Planet Green relishes detail, be it recycling methods, pollution counts or solar power engineering, but its corporate sponsors keep their messages opaque. A commercial for Dow Chemical shows a slow montage of art photography — doleful miners staring at the camera with blackened faces, a fish swimming in the ocean, tribesmen, a woman with a stroller — as a narrator solemnly intones, “Carbon, hydrogen, oxygen are the very same elements from which we are made, they are the bond between us all.” (I'm betting $29 that Ms. Stanley lives in a college town where changing the world is the topic she and her fellow 'writers' regularly discuss in scornful, humorless ways over tapas.)
The nonadvertising content is more prosaic. “Wasted!” rounds up suspects with especially wasteful habits and challenges them to reduce what the show calls their “eco-footprint.” A family living in a vast McMansion (a 9,000-square-foot living room) with five cars was asked to cut back on everything from gasoline (its consumption comes to about 218 gallons of crude oil a week) to paper towels and lighting. After three weeks even modest stinting helped, though the lady of the house drew the line at replacing flame-shaped light bulbs in her chandeliers with boxier energy-efficient ones. “They’re absolutely hideous,” she explained. (Maybe we should just kill 'em then. Seems like the only logical conclusion to such waste.)
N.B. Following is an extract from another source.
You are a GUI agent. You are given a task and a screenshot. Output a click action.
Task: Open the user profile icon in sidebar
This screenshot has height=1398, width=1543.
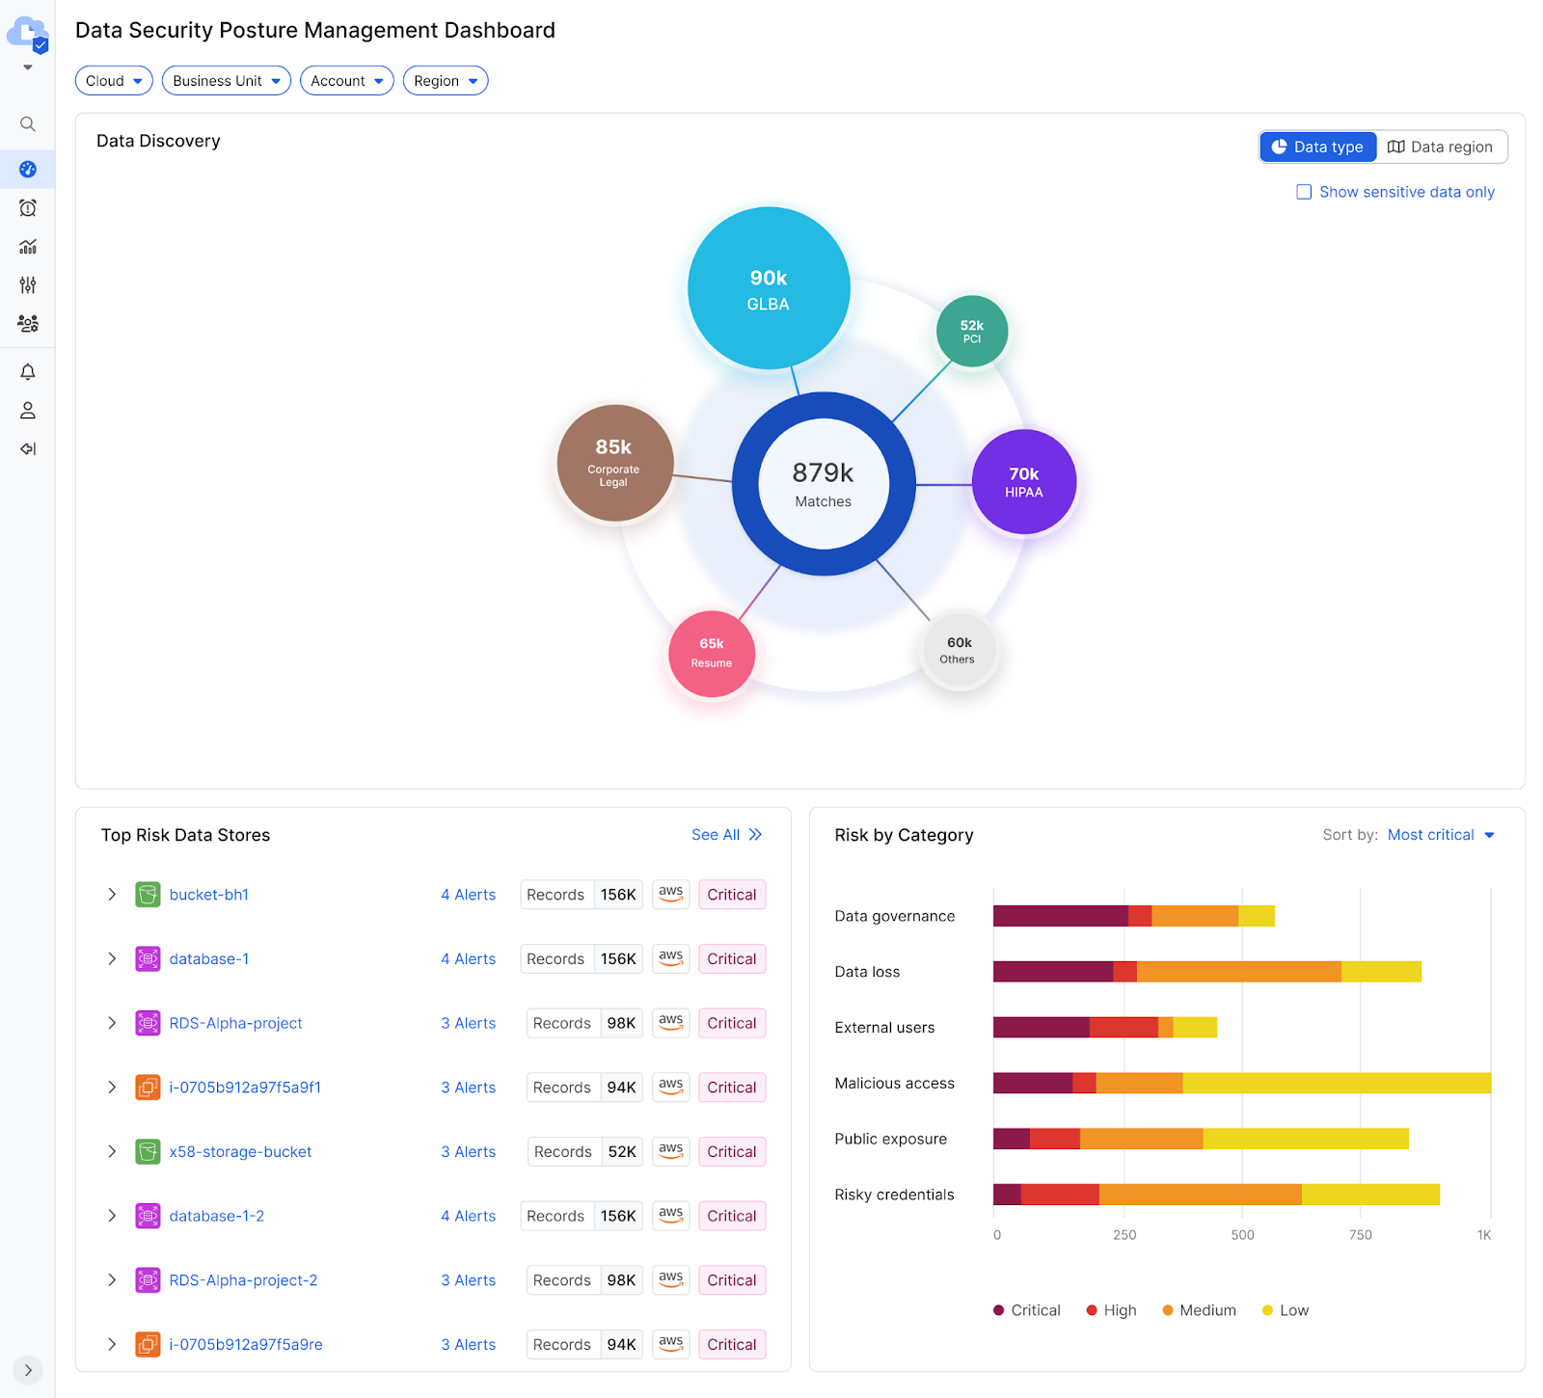pos(28,411)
The channel mimics almost every cable conceit (There. You said it. Cable. What's your expectations here? Here's a little hint for ya. Granola-types don't spend money! Ergo, please draw me up a business model for the channel that would work in your eyes. I'm waiting, you conceited, pie-in-the-sky nutjob.) ; last week it unveiled a reality competition, the eco-smack-down “Battleground Earth: Ludacris vs. Tommy Lee.” These two artists and their posses compete in 13 challenges, including collecting plastic bottles and disposal cups at a ballgame.
It’s easy — and fun — to snicker at the smug self-righteousness of young Hollywood, especially on “Alter Eco,” a show that encourages stars like Adrian Grenier and Leonardo DiCaprio to show off their eco-cool. The show’s regular hosts, Darren and Boise and Angela, swan around Southern California calling each other “dude” as they recycle, down-size and party in a Planet Green version of “The Hills.”
“Supper Club,” a health foodie version of “Dinner for Five,” caters to an older set. Tom Bergeron invites a celebrity chef to prepare a green meal for a small group of celebrities like Mariel Hemingway and Marilu Henner. The guests sip wine, eat and debate “sustainability,”(OOOOOHHHHH, that's TiVoed! That might be the perfect example of Mundane Hour With Ed Mundane.) but there is usually at least one dissenter, like the comedian Martin Mull, who mocks or questions the dogma. (It's TiVoed. I just did it.)
There isn’t a lot of scolding on this channel (She wants this. She wants scolding. Ms. Stanley, time to climb out of your stuffy little pretentious box you call a head and go meet some real people and find out how the world really works.), and purism is diluted by sunny chatter. A little like last year’s star-studded international music benefit, “Live Earth,” Planet Green figures that viewers will swallow their environmental medicine only if it comes coated in a bright, sugary syrup. (Well, it probably has about 18 viewers right now. Make it a preach-a-thon and you'll have a six left. Good solution. I'm convinced. You?)
Or a creamy béchamel sauce. (Witty. I bet she had a smug look on her face when she typed that last period. A smug look coupled with a slam down on the 'send' key. She showed 'em. Nobody calls her humorless and breaks up with her without SERIOUS repercussions.)